Dollar Debate: Who Has Substance?

October 14, 2009 by

There’s Judy Shelton, who is on a roll writing terrific articles in the Wall Street Journal. Today she has published another stern reminder of the slow death of the dollar.

Unprecedented spending, unending fiscal deficits, unconscionable accumulations of government debt: These are the trends that are shaping America’s financial future. And since loose monetary policy and a weak U.S. dollar are part of the mix, apparently, it’s no wonder people around the world are searching for an alternative form of money in which to calculate and preserve their own wealth.

…But as the dollar is increasingly perceived as the default mechanism for out-of-control government spending, its role as a reliable standard of value is destined to fade. Who wants to accumulate assets denominated in a shrinking unit of account? Excess government spending leads to inflation, and inflation plays dollar savers for patsies–both at home and abroad.

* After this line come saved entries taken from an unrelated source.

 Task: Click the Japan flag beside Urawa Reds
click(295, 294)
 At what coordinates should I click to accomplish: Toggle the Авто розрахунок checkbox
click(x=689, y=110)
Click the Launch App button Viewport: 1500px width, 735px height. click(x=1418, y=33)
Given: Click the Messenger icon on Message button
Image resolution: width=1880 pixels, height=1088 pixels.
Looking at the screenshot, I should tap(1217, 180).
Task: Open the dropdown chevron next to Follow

Her analysis of the looming federal debt fiasco is spot-on, and as she notes, the regime’s budget numbers do not include health care reform or the quietly proposed second stimulus package (or packages). Then there’s Timmy Geithner. In a discussion with the chief editor of China’s Caijing, Geithner stated that “investors have shown confidence in the U.S. government’s ability to maintain sustainable growth” and such confidence has helped stabilize the value of dollar assets. He dances around the issue of the diving dollar, and can only mutter such irrelevant filler as, “The dollar’s role comes with special burdens and responsibilities that require we are especially careful to sustain confidence in U.S. financial assets.”

{ 7 comments }

Dennis October 14, 2009 at 11:16 am

“the regime’s budget numbers do not include health care reform”

Let us not forget that the proposed health care reform is being advertised as reducing health care spending and hence the deficit. And we all know that politicians and their paid technical/academic advisors and handlers (including most of the media) would never, ever lie or exaggerate for political gain.

George October 14, 2009 at 3:13 pm

About the rise of gold relative to both the US dollar and the Canadian dollar, can anyone explain the following Canadian stats?

Base year: 1998.
Gold index (CDN$) = 100, housing index = 100, consumer price index = 100.

Year = 2005.
Gold index (CDN$) = 123, housing index = 170, consumer price index = 117.

Year = 2009.
Gold index (CDN$) = 249, housing index = 213, consumer price index = 125.

So it appears the price of both gold and housing have taken off stratospherically versus the consumer price index. However, it gets more interesting:

housing index = HI, consumer price index = CPI.

Base year: 1998.
HPI / Gold = 100, HPI / CPI = 100, Gold / CPI = 100.

Year = 2005.
HPI / Gold = 138, HPI / CPI = 146, Gold / CPI = 105.

Year = 2009.
HPI / Gold = 85, HPI / CPI = 170, Gold / CPI = 199.

So from 1998 to 2005, it appears that we entered a housing bubble as housing became significantly more expensive against both gold and the consumer price index. Gold stayed relatively close to the CPI.

However, from 2005 to 2009, what the heck happened? Now, housing is now cheaper against gold than it was in 1998!, while it has gotten more expensive against the consumer price index. Indeed, gold just about doubled between 2005 and 2009 against the consumer price index.

Does this mean that gold is significantly overvalued at today’s prices? Is anyone able to explain this?

Sources: http://www.bankofcanada.ca/en/cpi.html, http://www.research.gold.org/prices/, http://www.housepriceindex.ca

MN October 14, 2009 at 4:24 pm
Dick Fox October 15, 2009 at 8:35 am

The chickens are coming home to roost. Think about this in the context of the current run up in the price of gold.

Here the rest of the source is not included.